DIRECTIONS:
Output the entries from the line with "click on Hungarian." to the line with "Get In Touch is", copying every line without any change.

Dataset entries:

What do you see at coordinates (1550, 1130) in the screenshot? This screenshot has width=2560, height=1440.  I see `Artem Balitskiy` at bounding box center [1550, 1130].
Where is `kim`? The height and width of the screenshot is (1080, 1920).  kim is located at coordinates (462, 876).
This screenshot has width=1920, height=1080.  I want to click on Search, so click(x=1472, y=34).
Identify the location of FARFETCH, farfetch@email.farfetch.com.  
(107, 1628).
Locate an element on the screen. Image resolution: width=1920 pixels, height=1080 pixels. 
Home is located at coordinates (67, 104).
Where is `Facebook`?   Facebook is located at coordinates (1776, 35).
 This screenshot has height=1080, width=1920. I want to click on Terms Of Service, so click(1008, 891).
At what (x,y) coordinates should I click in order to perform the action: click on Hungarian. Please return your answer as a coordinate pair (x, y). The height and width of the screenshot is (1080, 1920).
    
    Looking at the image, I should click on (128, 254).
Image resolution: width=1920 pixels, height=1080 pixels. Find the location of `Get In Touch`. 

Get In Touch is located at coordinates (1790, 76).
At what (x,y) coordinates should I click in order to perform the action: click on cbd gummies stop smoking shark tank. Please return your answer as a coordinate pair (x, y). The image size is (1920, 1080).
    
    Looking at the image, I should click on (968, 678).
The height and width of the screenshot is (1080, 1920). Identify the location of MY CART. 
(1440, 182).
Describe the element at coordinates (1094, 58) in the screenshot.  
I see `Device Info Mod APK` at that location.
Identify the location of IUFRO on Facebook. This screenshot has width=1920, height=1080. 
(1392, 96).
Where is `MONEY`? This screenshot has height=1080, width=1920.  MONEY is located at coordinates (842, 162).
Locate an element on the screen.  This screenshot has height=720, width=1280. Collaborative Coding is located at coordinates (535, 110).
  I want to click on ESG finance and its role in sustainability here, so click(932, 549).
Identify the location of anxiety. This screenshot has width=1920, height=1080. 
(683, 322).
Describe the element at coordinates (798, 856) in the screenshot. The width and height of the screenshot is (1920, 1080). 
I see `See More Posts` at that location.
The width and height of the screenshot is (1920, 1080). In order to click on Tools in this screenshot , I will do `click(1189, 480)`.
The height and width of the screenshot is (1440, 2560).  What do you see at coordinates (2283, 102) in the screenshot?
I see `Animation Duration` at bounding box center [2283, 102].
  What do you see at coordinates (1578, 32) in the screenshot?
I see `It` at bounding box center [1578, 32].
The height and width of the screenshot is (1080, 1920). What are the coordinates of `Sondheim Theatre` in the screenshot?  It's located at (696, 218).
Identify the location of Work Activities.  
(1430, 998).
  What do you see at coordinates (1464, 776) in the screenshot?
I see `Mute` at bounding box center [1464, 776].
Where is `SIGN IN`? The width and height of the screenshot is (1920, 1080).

REPLY:
At what (x,y) coordinates should I click in order to perform the action: click on Hungarian. Please return your answer as a coordinate pair (x, y). The height and width of the screenshot is (1080, 1920).
    
    Looking at the image, I should click on (128, 254).
Image resolution: width=1920 pixels, height=1080 pixels. Find the location of `Get In Touch`. 

Get In Touch is located at coordinates (1790, 76).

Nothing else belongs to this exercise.